Memorandum at 7-8, in Appellant’s App. at 125-26. The bankruptcy court’s legal analysis is well supported, both in the treatises and case cited by said court, and in other decisions as well. See, e.g., Patrons State Bank Trust Co. v. Shapiro, 528 P.2d 1198, 1203 (Kan. 1974) (assignment “passes all of the assignor’s title or interest to the assignee, and divests the assignor of all right of control over the subject matter of the assignment”). Under New Mexico law, “the character of an instrument is not controlled by its form, `but from the intention of the parties as shown by the contents of the instrument.'” Quantum Corp. v. State of New Mexico, 956 P.2d 848, 851 (N.M.Ct.App. 1998) (quoting Transamerica Leasing Corp. v. Bureau of Revenue, 450 P.2d 934, 937-38 (N.M.Ct.App. 1969)). The factual finding that the Assignment constituted an absolute unconditional assignment of Debtors’ rights to the Funds is fully supported by the language contained in the Assignment. There is no basis in fact or law upon which to reverse the bankruptcy court’s decision.

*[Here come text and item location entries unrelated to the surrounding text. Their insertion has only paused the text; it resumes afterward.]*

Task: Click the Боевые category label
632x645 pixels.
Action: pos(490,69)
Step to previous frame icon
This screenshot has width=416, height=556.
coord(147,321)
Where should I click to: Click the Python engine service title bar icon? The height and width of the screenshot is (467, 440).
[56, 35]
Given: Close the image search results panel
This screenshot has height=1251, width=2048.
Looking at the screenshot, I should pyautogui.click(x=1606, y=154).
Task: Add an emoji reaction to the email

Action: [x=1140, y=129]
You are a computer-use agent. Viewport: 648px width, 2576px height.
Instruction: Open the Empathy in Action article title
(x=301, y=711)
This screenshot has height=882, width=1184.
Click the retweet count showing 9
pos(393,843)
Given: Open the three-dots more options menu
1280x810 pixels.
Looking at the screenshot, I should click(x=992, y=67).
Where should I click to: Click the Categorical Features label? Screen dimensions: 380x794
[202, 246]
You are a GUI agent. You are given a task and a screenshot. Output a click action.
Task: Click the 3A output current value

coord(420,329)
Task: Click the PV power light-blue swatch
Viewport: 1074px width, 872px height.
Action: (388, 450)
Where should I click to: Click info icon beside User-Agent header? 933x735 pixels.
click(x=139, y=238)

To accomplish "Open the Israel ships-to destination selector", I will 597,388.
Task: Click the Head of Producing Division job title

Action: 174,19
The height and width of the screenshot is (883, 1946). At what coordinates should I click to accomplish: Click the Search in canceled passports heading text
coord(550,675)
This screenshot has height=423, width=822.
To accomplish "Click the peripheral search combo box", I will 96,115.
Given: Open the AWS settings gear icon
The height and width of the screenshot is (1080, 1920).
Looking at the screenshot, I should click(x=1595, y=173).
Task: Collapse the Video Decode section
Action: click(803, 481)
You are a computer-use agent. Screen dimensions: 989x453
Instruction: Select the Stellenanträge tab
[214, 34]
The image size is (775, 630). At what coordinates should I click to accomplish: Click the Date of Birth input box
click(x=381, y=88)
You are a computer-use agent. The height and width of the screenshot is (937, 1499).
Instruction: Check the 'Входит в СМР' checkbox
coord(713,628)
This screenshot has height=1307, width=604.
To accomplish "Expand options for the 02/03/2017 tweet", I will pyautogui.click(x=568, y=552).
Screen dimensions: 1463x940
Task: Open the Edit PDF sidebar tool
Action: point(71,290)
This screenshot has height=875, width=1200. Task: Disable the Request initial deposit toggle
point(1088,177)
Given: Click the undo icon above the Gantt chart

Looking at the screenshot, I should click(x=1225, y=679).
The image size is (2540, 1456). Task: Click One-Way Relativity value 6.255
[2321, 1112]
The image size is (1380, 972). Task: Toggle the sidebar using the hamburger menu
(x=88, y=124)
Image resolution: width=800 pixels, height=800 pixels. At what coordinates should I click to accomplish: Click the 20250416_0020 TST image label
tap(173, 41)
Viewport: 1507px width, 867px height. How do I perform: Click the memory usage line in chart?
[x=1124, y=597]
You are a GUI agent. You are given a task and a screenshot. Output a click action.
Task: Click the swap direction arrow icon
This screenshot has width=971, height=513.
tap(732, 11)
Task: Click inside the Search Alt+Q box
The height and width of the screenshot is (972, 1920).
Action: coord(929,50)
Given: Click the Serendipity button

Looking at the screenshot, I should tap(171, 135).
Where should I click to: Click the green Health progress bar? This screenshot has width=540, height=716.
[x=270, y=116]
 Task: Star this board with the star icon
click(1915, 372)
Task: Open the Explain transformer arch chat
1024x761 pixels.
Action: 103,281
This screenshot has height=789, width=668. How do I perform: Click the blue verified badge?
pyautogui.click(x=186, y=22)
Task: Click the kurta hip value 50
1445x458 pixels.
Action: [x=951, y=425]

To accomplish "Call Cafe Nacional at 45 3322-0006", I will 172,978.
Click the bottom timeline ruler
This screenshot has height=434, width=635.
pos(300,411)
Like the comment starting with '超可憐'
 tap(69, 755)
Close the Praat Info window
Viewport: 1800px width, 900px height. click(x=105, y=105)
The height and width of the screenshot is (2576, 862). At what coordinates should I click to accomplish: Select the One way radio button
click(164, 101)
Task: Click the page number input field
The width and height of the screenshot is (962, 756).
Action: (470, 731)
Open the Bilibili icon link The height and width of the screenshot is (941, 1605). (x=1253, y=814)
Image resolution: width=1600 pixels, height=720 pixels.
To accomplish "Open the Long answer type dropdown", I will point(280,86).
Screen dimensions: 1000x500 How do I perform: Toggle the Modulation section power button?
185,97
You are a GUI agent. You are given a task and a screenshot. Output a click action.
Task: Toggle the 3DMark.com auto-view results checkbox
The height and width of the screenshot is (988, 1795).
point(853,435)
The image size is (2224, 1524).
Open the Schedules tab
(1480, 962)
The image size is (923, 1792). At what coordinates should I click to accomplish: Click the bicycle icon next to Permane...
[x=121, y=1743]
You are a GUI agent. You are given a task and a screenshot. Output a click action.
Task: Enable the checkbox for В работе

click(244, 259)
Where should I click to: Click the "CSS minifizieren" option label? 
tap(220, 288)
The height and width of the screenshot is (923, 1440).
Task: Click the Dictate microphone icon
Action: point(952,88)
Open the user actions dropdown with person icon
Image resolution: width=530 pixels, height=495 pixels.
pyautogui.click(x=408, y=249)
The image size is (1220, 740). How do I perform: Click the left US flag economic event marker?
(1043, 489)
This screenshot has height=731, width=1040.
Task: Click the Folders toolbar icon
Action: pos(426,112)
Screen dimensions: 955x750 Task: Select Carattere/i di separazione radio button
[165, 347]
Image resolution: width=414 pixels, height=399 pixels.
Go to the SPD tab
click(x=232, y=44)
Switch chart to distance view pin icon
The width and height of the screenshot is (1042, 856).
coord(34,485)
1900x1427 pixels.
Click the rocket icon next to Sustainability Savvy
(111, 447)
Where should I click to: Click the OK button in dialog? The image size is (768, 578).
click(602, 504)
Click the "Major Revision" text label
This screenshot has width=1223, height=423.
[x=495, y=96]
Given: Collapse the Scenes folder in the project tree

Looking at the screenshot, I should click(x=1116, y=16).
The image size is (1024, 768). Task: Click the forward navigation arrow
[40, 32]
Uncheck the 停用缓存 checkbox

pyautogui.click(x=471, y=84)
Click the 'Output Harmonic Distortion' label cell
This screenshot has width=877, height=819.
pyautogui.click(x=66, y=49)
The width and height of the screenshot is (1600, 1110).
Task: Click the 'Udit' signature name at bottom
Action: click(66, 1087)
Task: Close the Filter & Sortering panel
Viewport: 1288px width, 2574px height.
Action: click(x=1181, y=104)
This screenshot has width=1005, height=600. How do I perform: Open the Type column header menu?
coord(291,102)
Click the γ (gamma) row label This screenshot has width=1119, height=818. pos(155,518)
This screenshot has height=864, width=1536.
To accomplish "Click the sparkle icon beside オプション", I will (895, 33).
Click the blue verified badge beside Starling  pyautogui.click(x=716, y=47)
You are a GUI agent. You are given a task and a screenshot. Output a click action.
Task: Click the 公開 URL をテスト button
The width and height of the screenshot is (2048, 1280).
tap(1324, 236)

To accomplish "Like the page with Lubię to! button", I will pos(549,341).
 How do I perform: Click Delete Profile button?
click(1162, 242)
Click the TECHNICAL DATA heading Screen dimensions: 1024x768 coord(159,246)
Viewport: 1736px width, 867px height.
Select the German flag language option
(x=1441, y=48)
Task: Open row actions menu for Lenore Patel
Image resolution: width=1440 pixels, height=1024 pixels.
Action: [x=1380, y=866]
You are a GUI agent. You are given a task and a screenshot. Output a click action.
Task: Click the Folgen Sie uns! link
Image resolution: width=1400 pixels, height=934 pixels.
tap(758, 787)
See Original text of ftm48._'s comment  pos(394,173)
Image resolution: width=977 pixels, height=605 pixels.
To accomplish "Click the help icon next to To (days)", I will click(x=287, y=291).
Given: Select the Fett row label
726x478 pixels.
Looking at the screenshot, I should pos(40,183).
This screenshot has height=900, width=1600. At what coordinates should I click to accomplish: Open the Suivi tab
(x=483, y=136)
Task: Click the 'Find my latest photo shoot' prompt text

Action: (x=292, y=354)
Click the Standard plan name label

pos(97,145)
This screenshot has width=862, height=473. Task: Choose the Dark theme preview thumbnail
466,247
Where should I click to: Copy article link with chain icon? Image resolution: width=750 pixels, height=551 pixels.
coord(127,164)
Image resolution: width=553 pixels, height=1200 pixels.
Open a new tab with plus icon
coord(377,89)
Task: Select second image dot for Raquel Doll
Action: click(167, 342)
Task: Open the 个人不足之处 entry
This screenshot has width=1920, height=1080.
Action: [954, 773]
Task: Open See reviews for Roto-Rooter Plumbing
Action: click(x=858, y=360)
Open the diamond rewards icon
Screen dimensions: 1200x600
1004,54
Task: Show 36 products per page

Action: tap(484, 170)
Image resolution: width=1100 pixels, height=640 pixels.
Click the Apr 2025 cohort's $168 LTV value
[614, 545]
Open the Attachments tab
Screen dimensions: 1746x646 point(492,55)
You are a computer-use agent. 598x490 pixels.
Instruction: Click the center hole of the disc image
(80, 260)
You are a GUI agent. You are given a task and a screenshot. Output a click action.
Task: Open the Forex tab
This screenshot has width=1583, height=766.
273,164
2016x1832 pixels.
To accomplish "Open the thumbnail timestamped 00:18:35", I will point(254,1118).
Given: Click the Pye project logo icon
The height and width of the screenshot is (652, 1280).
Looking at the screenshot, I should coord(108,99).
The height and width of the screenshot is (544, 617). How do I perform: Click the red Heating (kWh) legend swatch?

Bank spends considerable time arguing that the bankruptcy court incorrectly characterized the Funds as an account under the New Mexico UCC. Bank contends that the Funds constituted a general intangible. While the Bank may be correct, the distinction is irrelevant. Regardless of the nature of the property interest, Debtors assigned all of their interest in the Funds to P M prior to the Bank’s garnishment. There is no issue of lien priority in this case because, at the time of the Garnishment, P M did not have a security interest in the Funds; instead, it held title to the Funds.

Bank’s argument that the Assignment is governed by the New Mexico Uniform Commercial Code (the “UCC”) is without merit. Section 9-109(a)(1) of the UCC provides that the UCC applies to “a transaction, regardless of its form, that creates a security interest in personal property.” N.M. Stat. Ann. § 55-9-109(a)(1) (West 2003). The UCC goes on to define a security interest as “an interest in personal property or fixtures which secures payment or performance of an obligation. . . .” N.M. Stat. Ann. § 55-1-201(37) (West 2003) (emphasis added). The Assignment did not secure the payment or performance of any obligation of the Debtors to P M; instead, it was a means of partial payment of Debtors’ obligations to P M. By its own terms, the UCC does not apply to the Assignment.

V. Conclusion
The order of the bankruptcy court is affirmed.

[2] Unless otherwise noted, all statutory references are to sections of the United States Bankruptcy Code, 11 U.S.C.A. § 101 et seq. (West 2003).
[3] There was also an issue with respect to an alleged wage assignment delivered by P M to Eunice Public Schools (“EPS”), the employer of one of the Debtors. The trial court ruled in favor of the Bank with respect to the funds held by EPS. That portion of the decision was not appealed by P M.